### TASK DESCRIPTION
An exact transcription of the lines below, from the first through the one containing "You are a computer-use agent. This", is the only output wanted.

*** MATERIAL FOR THE TASK

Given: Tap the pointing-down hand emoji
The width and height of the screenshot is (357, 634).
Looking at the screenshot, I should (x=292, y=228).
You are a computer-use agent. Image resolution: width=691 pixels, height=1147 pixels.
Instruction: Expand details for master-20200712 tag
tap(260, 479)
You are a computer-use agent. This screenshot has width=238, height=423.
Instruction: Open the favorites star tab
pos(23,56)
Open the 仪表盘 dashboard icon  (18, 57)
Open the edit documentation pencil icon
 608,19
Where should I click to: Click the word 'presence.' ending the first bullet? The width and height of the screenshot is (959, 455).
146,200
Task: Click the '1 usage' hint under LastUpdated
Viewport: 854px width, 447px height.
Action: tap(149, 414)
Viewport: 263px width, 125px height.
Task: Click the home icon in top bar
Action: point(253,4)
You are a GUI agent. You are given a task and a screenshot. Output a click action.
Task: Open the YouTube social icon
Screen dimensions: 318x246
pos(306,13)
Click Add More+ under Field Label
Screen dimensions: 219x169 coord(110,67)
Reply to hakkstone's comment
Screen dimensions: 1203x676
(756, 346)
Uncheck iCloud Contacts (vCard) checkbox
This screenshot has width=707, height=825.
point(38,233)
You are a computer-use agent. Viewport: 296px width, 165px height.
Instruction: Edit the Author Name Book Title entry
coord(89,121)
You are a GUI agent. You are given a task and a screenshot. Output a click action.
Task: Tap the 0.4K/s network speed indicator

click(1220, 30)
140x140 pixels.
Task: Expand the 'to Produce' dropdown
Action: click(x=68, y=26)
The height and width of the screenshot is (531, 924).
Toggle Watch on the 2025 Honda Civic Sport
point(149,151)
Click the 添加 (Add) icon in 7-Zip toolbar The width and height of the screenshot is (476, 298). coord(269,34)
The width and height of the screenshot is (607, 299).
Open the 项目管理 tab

******

### REPLY
Given: Tap the pointing-down hand emoji
The width and height of the screenshot is (357, 634).
Looking at the screenshot, I should (x=292, y=228).
You are a computer-use agent. Image resolution: width=691 pixels, height=1147 pixels.
Instruction: Expand details for master-20200712 tag
tap(260, 479)
You are a computer-use agent. This screenshot has width=238, height=423.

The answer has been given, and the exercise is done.